Question on write performance to one table

kylebernhardy commented 3 years ago

Hi,

In our stress testing we typically write to just one table to see what maximum performance we can get / sec. Our tests writes to 11 dbis in the table, all of the puts are all fairly small. We are running our code on a fairly large machine with 64 Cores & 256 Gb RAM on NVMe drives & are fully utilizing the cores. When running our stress test we max out at 10k txns / sec (1 txn = 11 puts) with around 4k concurrent clients. We are seeing almost no load on cores, typically around 6%. If we lower the number of processes we will get higher transaction rates, going from 64 processes to 30 gives us ~12k txns/s. Going all the way down to 6 processes gives us ~14k txns / s. Performance will also go up with fewer puts / txn (10 processes with 5 puts / txn gives 24k txns/sec as opposed to 13k txns / s with 11 puts). We will also see dramatic improvement in performance if we randomly write to more tables. 10 tables will give us ~ 65k txns / sec (this is with 64 processes). This led me to think that maybe the mutex locking is causing a degradation in performance so we increased the commitDelay, but saw no change in performance.

Each txn is executed via transactionAsync. We are using Node 14 & lmdb-store v 1.5.5.

I was wondering if you have any insight as to how we could optimize to get better utilization.

I can share our server code if that would be helpful.

Thanks so much for all of your hard work,

Kyle

kriszyp commented 3 years ago

With LMDB, there the write mutex is exclusive, there can only be one writer to a table/env at once, so that definitely does limit concurrency scaling. However, the general idea of lmdb-store is that when mutexes are delaying transactions, that should cause more writes to be batched per transaction, resulting in higher write efficiency.

So in your stress testing, are you (a)waiting for a transaction to complete before starting the next transaction? However, if these transactions are all being independently triggered from HTTP clients, then maybe that isn't the case.

Anyway, I'd be happy to take a look at the code and see if I spot any issues.

kriszyp commented 3 years ago

I took another look at this with a profiler on lmdb-store's benchmarks, and I think that perhaps one of the biggest issues is that doing writes using the asynchronous transaction approach is fundamentally much less performant, especially in this type of situations, than the individual asynchronous operation. The reason for this is that the transaction callback code is actually executing inside the write transaction (which is the point of the async txns, and again, only a single writer can be executing at once). That means any transaction callback code is a bottleneck that is exclusive to any other transaction callbacks, for the same table, to be executing.
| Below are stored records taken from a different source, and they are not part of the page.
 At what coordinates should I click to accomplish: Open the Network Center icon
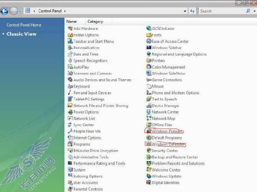[149, 112]
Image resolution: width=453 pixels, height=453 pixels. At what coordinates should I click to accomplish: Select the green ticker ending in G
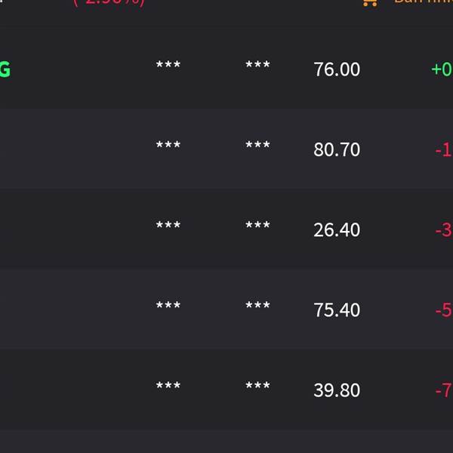[5, 69]
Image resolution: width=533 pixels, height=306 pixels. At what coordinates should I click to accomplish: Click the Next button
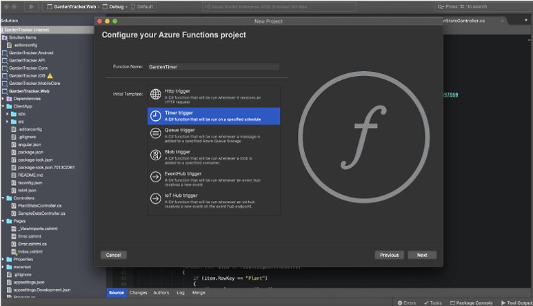(x=422, y=255)
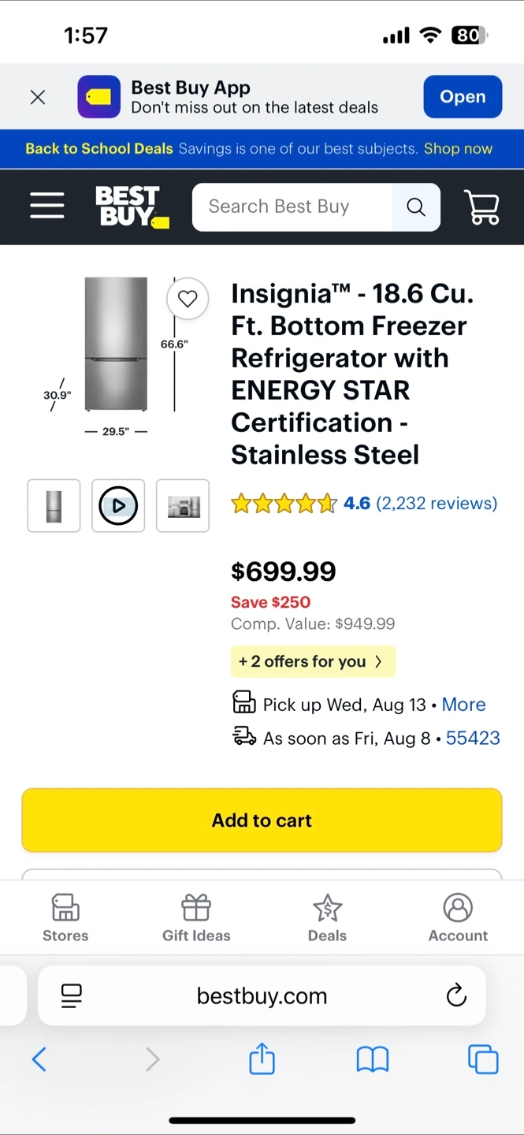Open the hamburger navigation menu
This screenshot has height=1135, width=524.
click(47, 207)
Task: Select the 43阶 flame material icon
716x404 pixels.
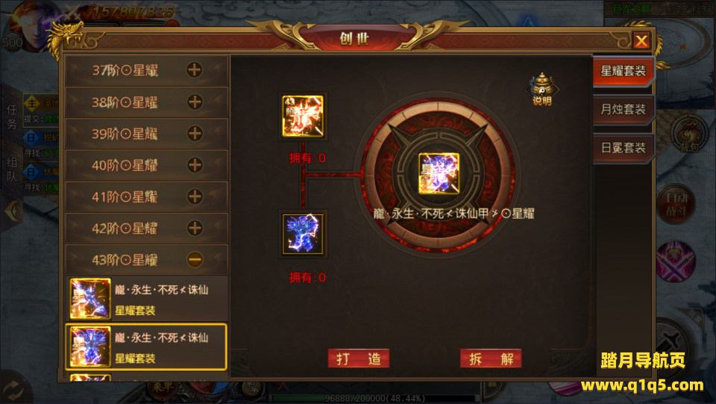Action: [303, 116]
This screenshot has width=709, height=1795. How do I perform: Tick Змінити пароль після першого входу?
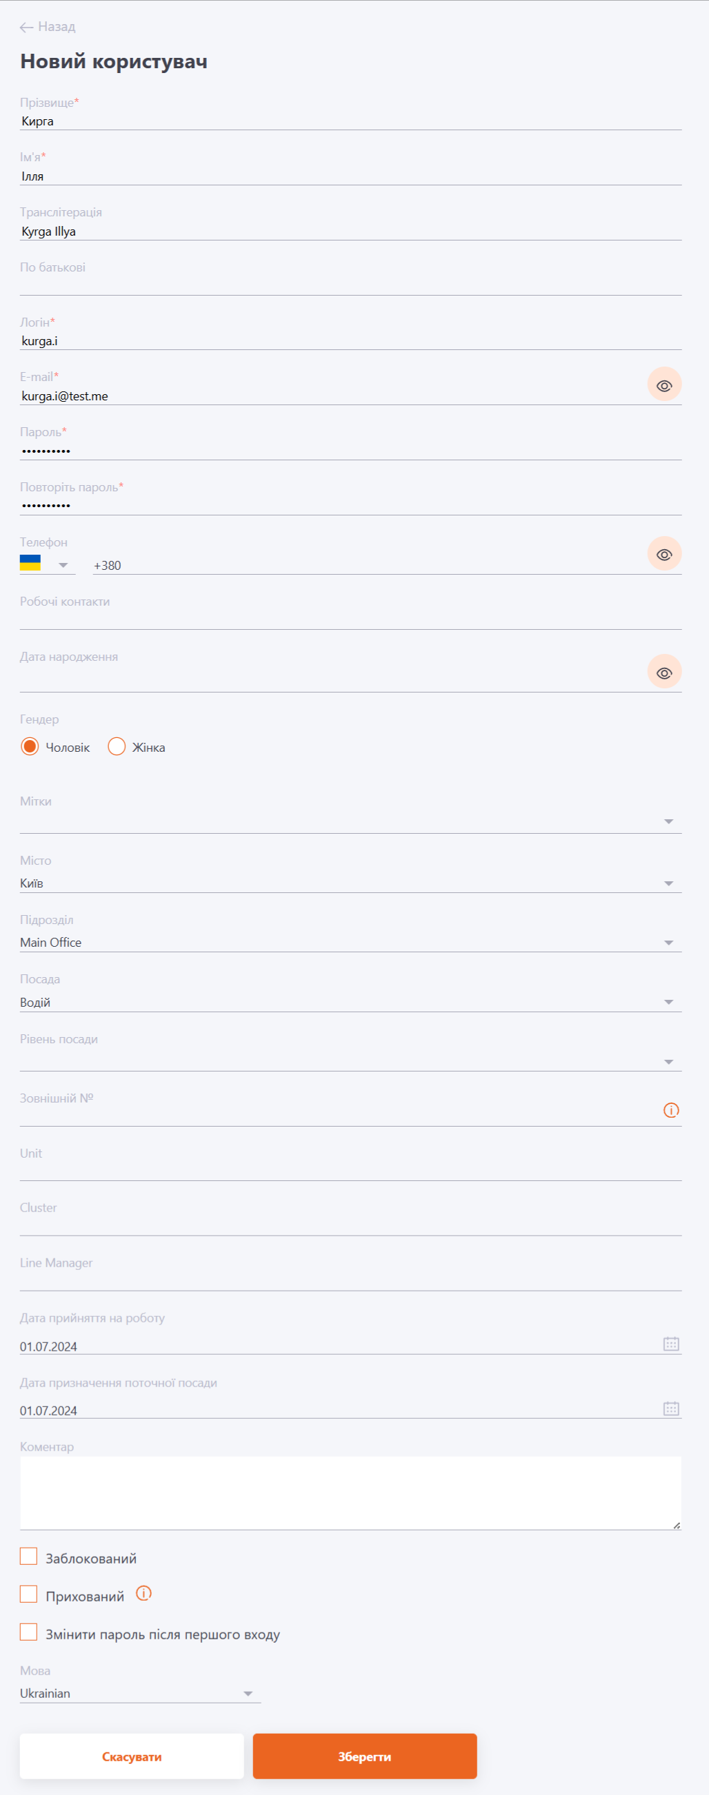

With my benchmarks, the async transaction profiling looks something like:

40% serializing data
40% overhead of translating JS values to binary data for mdb_put
10-15% actual execution of mdb_put Again, this is all occurring inside a write txn, exclusive to another processes. On the other hand, with a single async operation, serialization and translation all occurs outside of the write transaction, and everything is queued up prior to starting the write transaction so only the mdb_put operations occur inside the write transaction. This means that for situations where we are bound by write locks, single async operations can probably often perform 5x as fast, if not more.

And, as you probably noticed, writing to separate tables means separate write locks, so different tables can all do their write operations in parallel (which definitely can influence database design).

And that being said, there looks like the is some room for improvement in how lmdb-store handles the put operations within an async transaction (I see some inefficiencies with key handling and such).

And I would still be curious what your transactions look like and what kind of keys and values you are writing.

kylebernhardy commented 3 years ago

Hi Kris,

I am awaiting each async transaction block. When I remove the await the transaction rate goes to 119k/s however with that setup I cannot honestly ack back a success / fail for each request. I could implement my own internal timer to batch my async transactions. As I do have a centralized write module it would be straightforward, but any guidance you could provide would be helpful.

I am putting together a simple server example that demonstrates our transactions without the many layers we have overlayed the write. High level we have an HTTP request that handles each individual request & we ack back with a response related to success or failure.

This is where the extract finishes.